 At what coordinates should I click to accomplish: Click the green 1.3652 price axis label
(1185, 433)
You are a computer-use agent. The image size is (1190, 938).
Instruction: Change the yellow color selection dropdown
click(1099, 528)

_WHAT NEEDS TO BE DONE_. The full listing, top to bottom: write it out again exactly.

_RESULT FOR THIS TASK_.
 At what coordinates should I click to accomplish: Click the green 1.3652 price axis label
(1185, 433)
You are a computer-use agent. The image size is (1190, 938).
Instruction: Change the yellow color selection dropdown
click(1099, 528)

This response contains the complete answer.